* EXERCISE INSTRUCTIONS
Your answer must be only the lines below from the one containing "At what coordinates should I click to accomplish: Click" through the one containing "Task: Sort by Total ad spend arrows icon", copied exactly, with the pictures left out.

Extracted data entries
• • • • •
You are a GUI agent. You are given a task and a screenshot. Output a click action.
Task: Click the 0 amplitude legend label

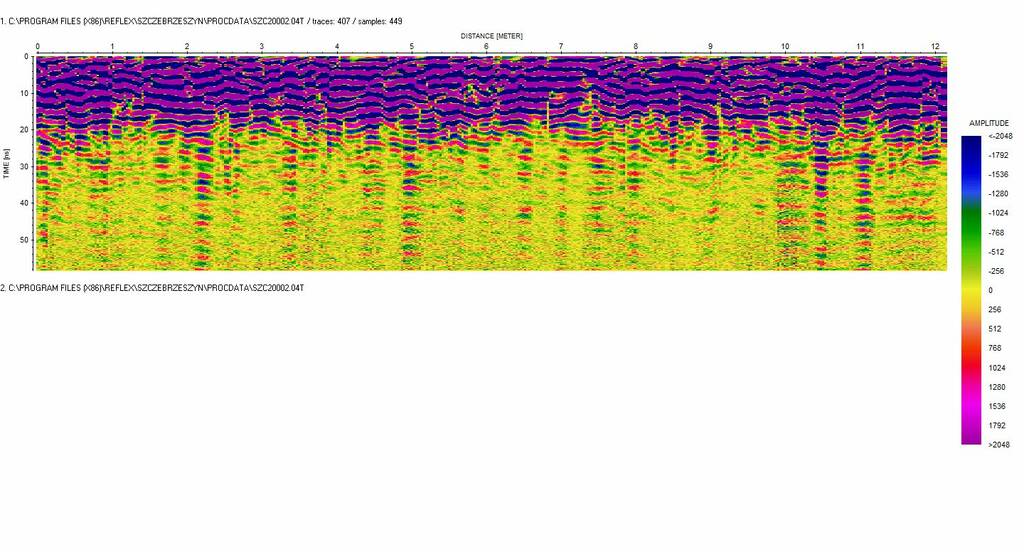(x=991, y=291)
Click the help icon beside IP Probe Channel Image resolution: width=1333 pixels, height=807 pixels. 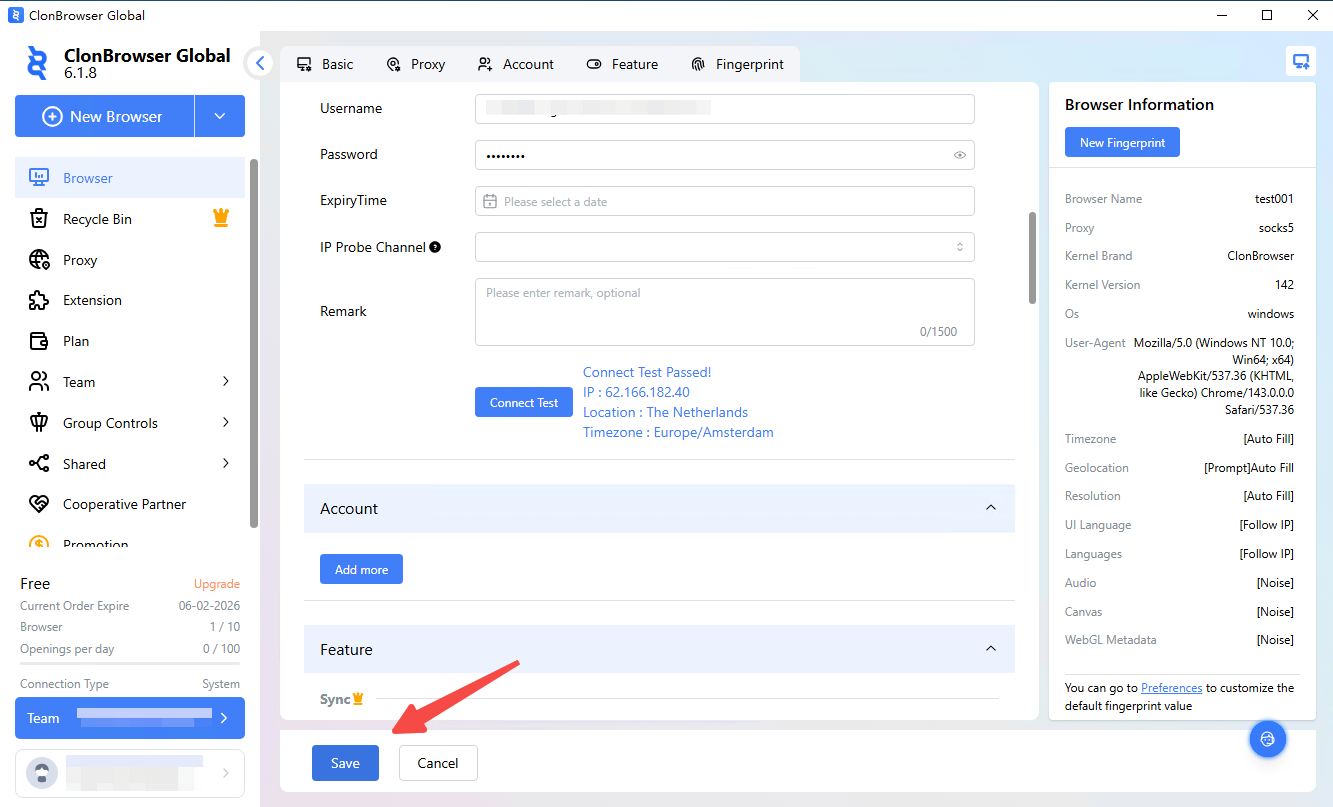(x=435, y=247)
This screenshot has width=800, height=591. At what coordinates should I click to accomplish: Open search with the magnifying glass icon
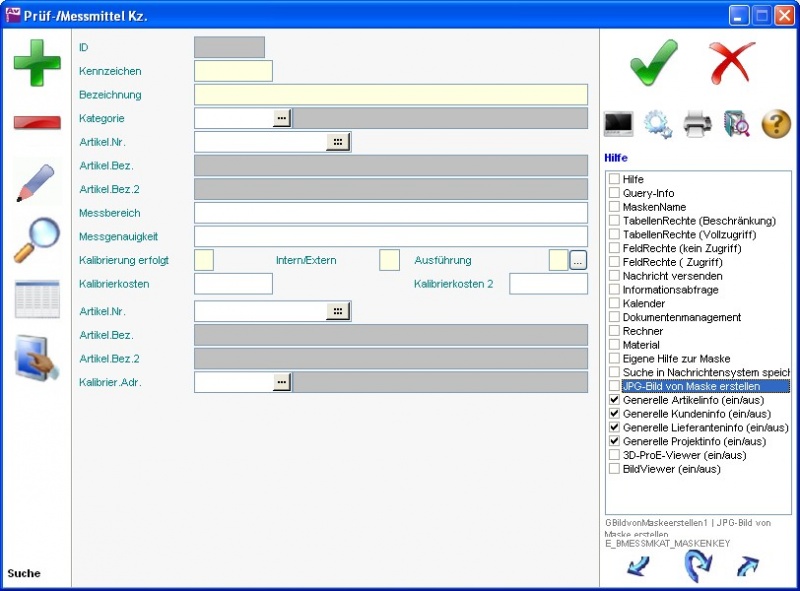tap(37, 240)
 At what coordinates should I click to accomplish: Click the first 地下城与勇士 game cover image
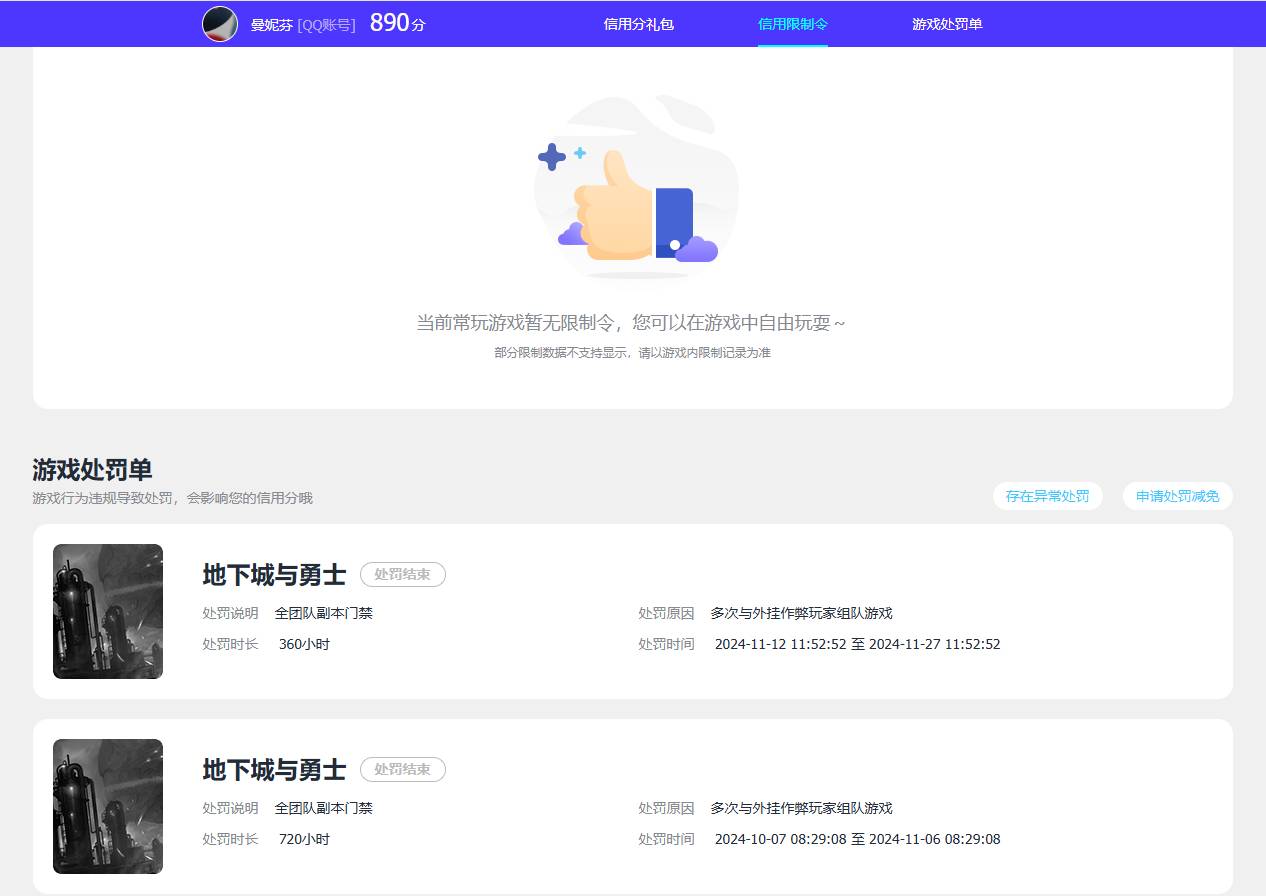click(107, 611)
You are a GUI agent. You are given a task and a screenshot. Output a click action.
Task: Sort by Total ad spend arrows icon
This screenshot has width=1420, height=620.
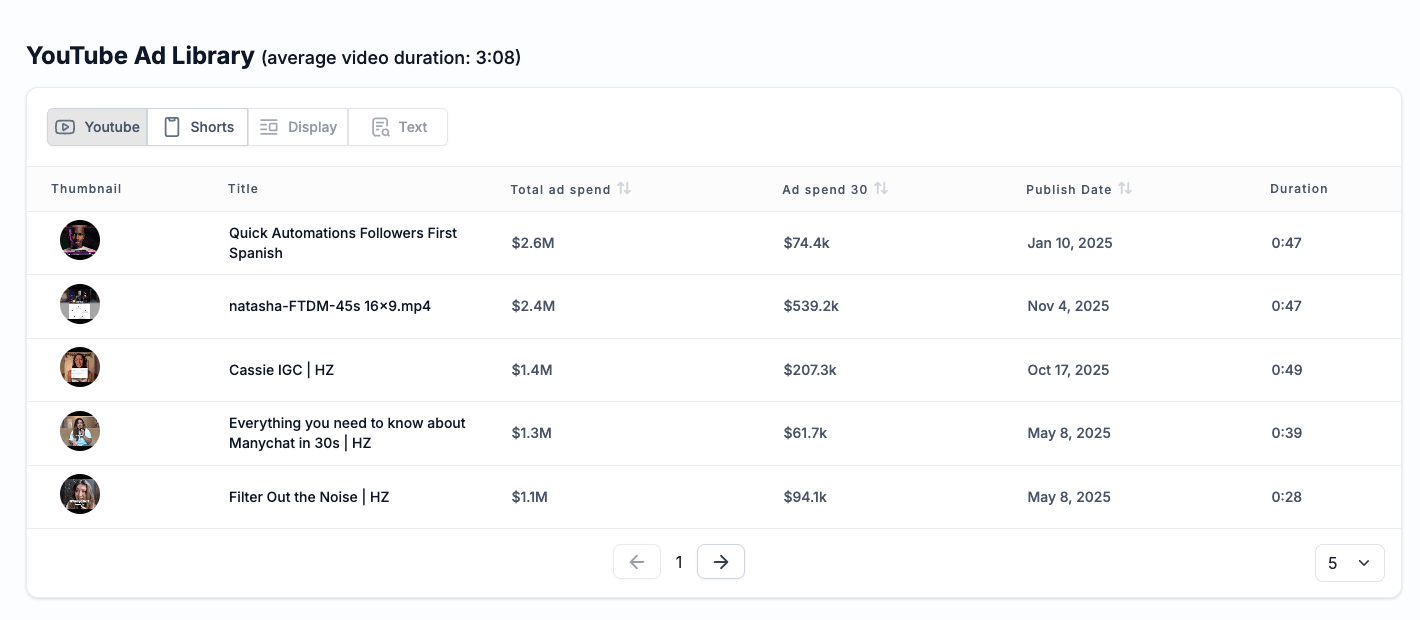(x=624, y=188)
• • • • •
* RESPONSE BOX
 At what coordinates should I click to accomplish: Click the first 地下城与勇士 game cover image
click(107, 611)
You are a GUI agent. You are given a task and a screenshot. Output a click action.
Task: Sort by Total ad spend arrows icon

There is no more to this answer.